ENERGI: Soal Energi Terbarukan, Insentif adalah Kunci

Dalam sebuah webinar tentang pemakaian bahan bakar minyak ramah lingkungan, salah satu narasumber yang merupakan pejabat eselon I kementerian mengungkapkan sulitnya mendorong masyarakat memakai bahan bakar rendah emisi. Persoalannya pada harga. Bahan bakar kotor, tetapi berharga murah, cenderung lebih dipilih ketimbang bahan bakar yang lebih bersih, tapi mahal.

Ringkasnya, harga masih jadi pertimbangan utama. Jenis BBM yang diperkenankan digunakan untuk transportasi darat di Indonesia sesuai aturan Kementerian Lingkungan Hidup dan Kehutanan mengenai baku mutu emisi adalah jenis pertamax dengan nomor oktan (RON) 92. Pertalite dengan RON 90 dan premium dengan RON 88 tidak memenuhi syarat lantaran batas minimum angka oktan dengan mengacu aturan tersebut adalah 91.

*TUGAS ANDA:*
1. Dalam teks tentang energi terbarukan, berapa batas minimum angka oktan BBM untuk transportasi darat menurut aturan Kementerian Lingkungan Hidup dan Kehutanan?
2. Lanjutkan teks tentang energi terbarukan mulai dari kalimat terakhirnya.

*DATA SUMBER:*
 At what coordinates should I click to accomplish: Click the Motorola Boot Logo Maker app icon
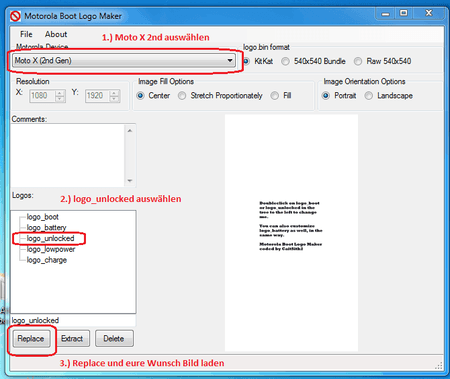coord(15,16)
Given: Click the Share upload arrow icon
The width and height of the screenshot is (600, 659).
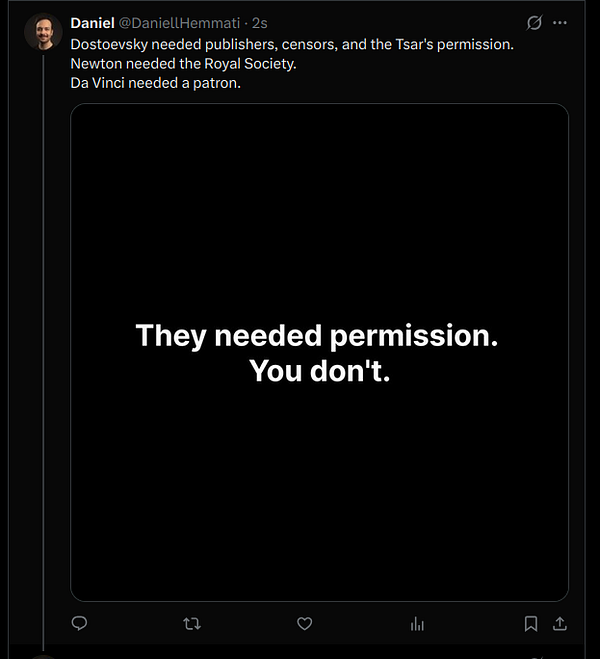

*HASIL LATIHAN:*
1. 91

2.
Dengan harga resmi yang ditetapkan pemerintah, premium dijual Rp 6.450 per liter. Sementara pertalite dan pertamax yang ditetapkan PT Pertamina (Persero) masing-masing dijual Rp 7.650 per liter dan Rp 9.000 per liter. Dengan demikian, selisih harga BBM kotor dengan yang lebih bersih berkisar Rp 1.350 per liter sampai Rp 2.550 per liter. Toh, aturan pemerintah tersebut di atas tak serta-merta menghilangkan penjualan premium dan pertalite.

Pemakaian energi bersih dan terbarukan menjadi perhatian global semenjak disepakatinya Perjanjian Paris 2015. Indonesia menjadi salah satu negara yang turut menandatangani kesepakatan tersebut. Berdasarkan perjanjian itu, seluruh negara bersepakat untuk menahan laju kenaikan suhu global di bawah 2 derajat celsius.

Bahan bakar kotor, tetapi berharga murah, cenderung lebih dipilih ketimbang bahan bakar yang lebih bersih, tapi mahal.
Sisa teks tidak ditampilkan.